→ RECORDS:

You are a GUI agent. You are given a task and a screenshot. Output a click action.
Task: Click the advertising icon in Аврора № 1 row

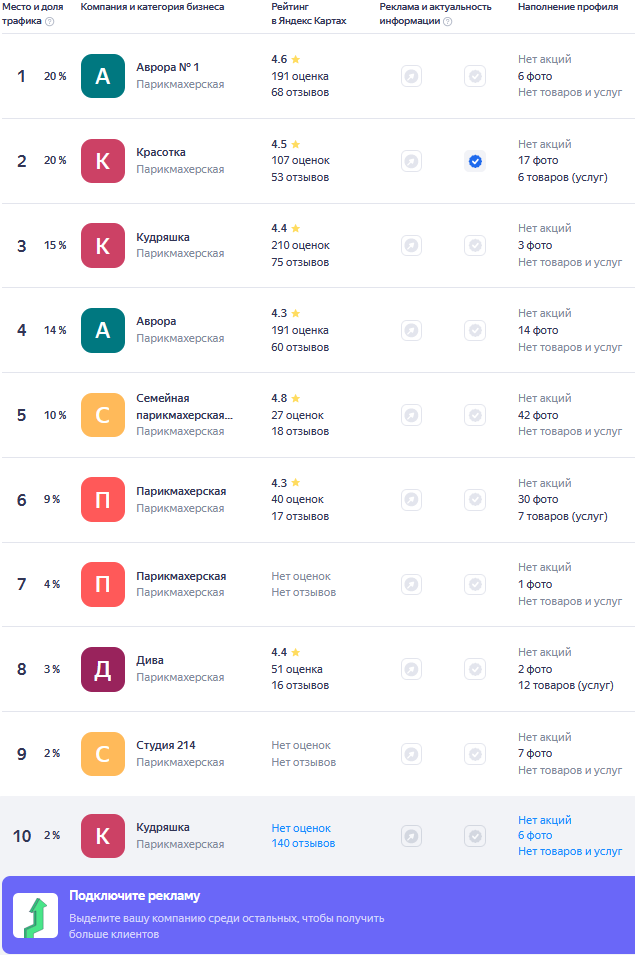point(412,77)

==

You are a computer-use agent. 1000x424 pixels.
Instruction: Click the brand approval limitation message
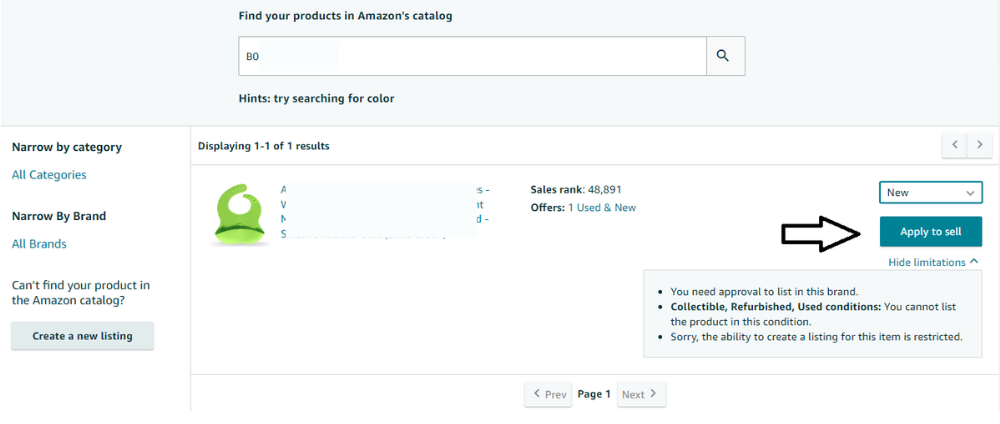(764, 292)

* * *

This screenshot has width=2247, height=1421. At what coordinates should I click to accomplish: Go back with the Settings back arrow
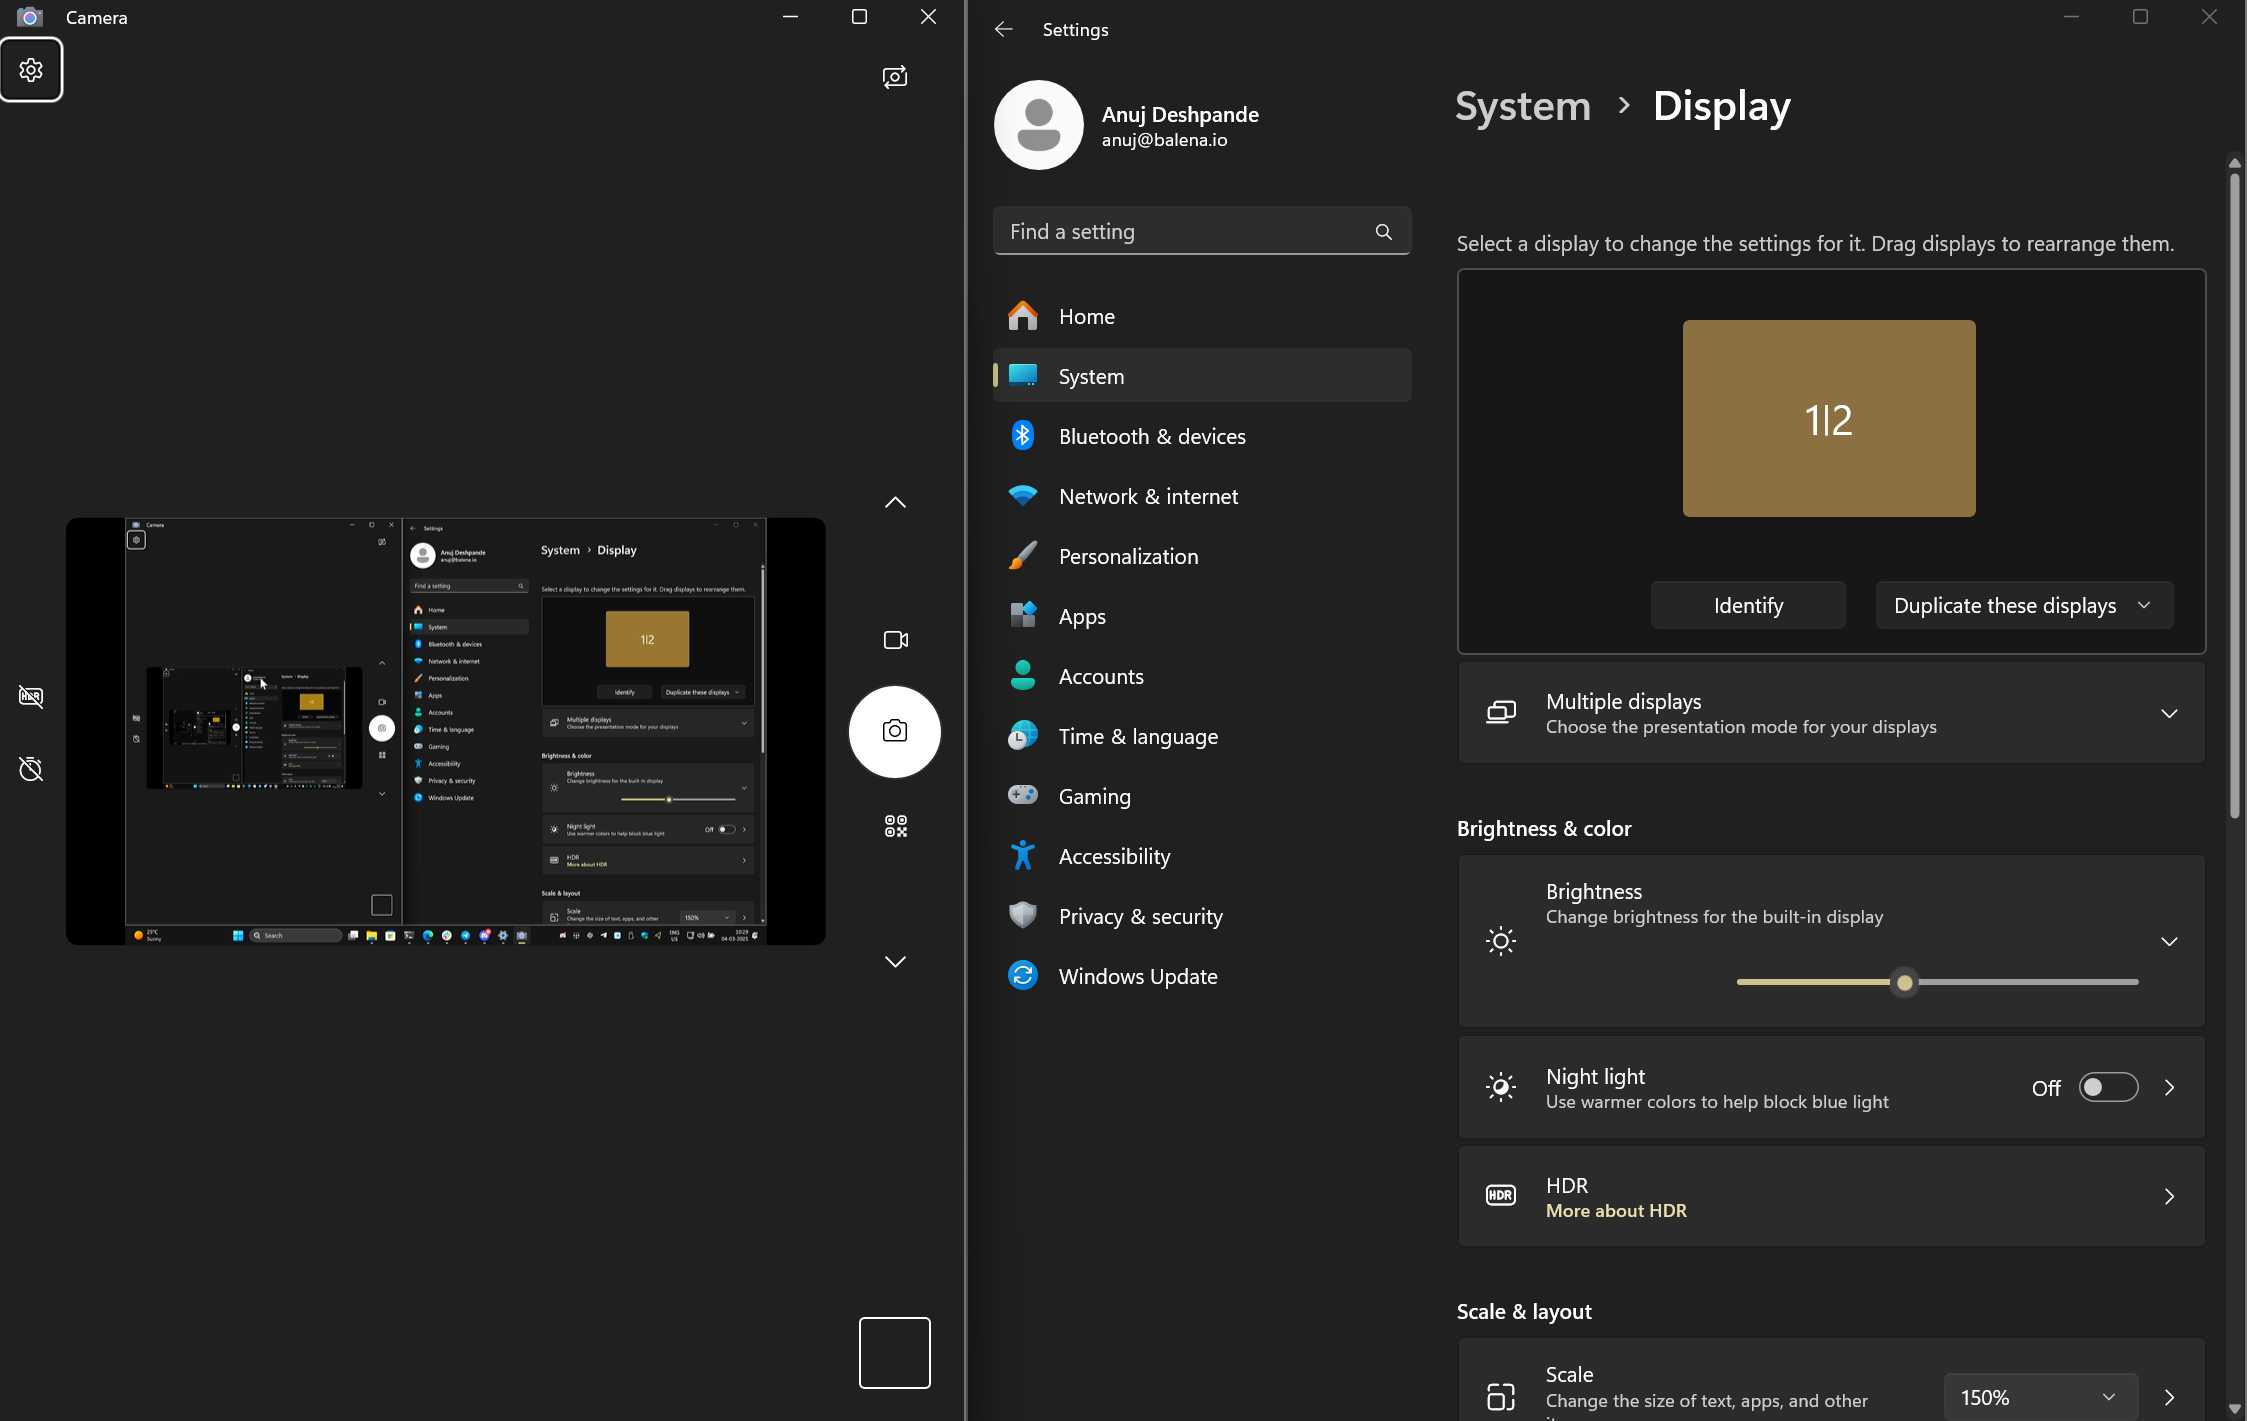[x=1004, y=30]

→ TASK DIRECTIONS:
Copy word for word the part that opens with the line containing "This screenshot has" and closes with the line containing "[x=1004, y=30]", including both of those lines, and leave the pictures out.

→ ANSWER TO THE PROBLEM:
This screenshot has width=2247, height=1421. At what coordinates should I click to accomplish: Go back with the Settings back arrow
[x=1004, y=30]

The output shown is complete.